Ce changement d’approche implique une révolution de la chimie qui doit repenser l’ensemble de ses procédés, afin de les adapter aux spécificités de la biomasse. Plusieurs gros projets sont ainsi à l’étude à l’échelle internationale. On peut citer la recherche et la conception de nouveaux catalyseurs et technologies plus adaptés, les progrès fulgurants réalisés récemment dans le domaine des biotechnologies, la caractérisation et l’élucidation de mécanismes réactionnels, la modélisation, le génie des procédés. Le caractère solide de la biomasse, alors que la pétrochimie est habituée à traiter principalement des produits liquides (pétrole) ou gazeux, est un autre défi : c’est pourquoi l’on recherche, actuellement, de nouveaux types de produits capables de dissoudre directement cette biomasse, en lieu et place des procédés utilisés aujourd’hui, très consommateurs d’eau et d’énergie.

La chimie verte a le vent en poupe et de nombreux projets sont actuellement à l’étude à l’échelle internationale.
La chimie verte a le vent en poupe et de nombreux projets sont actuellement à l’étude à l’échelle internationale.

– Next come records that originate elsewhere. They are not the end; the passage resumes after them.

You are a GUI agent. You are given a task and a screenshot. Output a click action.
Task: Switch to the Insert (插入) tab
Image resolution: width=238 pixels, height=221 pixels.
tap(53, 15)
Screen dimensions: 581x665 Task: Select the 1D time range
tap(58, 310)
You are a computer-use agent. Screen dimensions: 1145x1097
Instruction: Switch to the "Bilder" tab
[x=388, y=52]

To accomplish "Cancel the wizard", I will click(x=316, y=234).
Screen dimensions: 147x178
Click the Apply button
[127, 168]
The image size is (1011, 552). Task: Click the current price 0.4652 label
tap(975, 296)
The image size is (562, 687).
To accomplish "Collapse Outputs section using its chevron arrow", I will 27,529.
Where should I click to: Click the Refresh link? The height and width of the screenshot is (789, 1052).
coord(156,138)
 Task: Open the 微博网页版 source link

Un autre défi pour les chimistes consiste à trouver des usages plus directs aux molécules complexes issues de la biomasse, sans passer par la case simplification. Avec des cours du pétrole historiquement bas (mais jusqu’à quand ?), l’objectif ici n’est pas de produire des molécules ou matériaux similaires à ceux existants déjà sur le marché, mais bien de développer des produits renouvelables offrant des performances supérieures à celles des produits fossiles, condition sine qua non pour pénétrer le marché. C’est déjà ce qui se passe avec le THF, le tétrahydrofurane, utilisé en tant que solvant dans les procédés chimiques. Son « cousin » issu de la biomasse, la molécule plus complexe de méthyl-THF, possède des propriétés supérieures, notamment un point d’ébullition plus élevé lui permettant d’être plus largement utilisé que le THF dans les procédés d’extraction.

Pour avancer plus vite, rien ne vaut d’unir ses forces. En France, le réseau CNRS-Increase tout juste créé associe ainsi une vingtaine de laboratoires et d’industriels de la chimie pour faire de la biomasse une alternative crédible à la pétrochimie. Restera ensuite à convaincre le consommateur des bienfaits des cosmétiques et des produits alimentaires élaborés à partir de déchets organiques… Les chimistes affûtent déjà leurs arguments.

Les points de vue, les opinions et les analyses publiés dans cette rubrique n’engagent que leur auteur. Ils ne sauraient constituer une quelconque position du CNRS.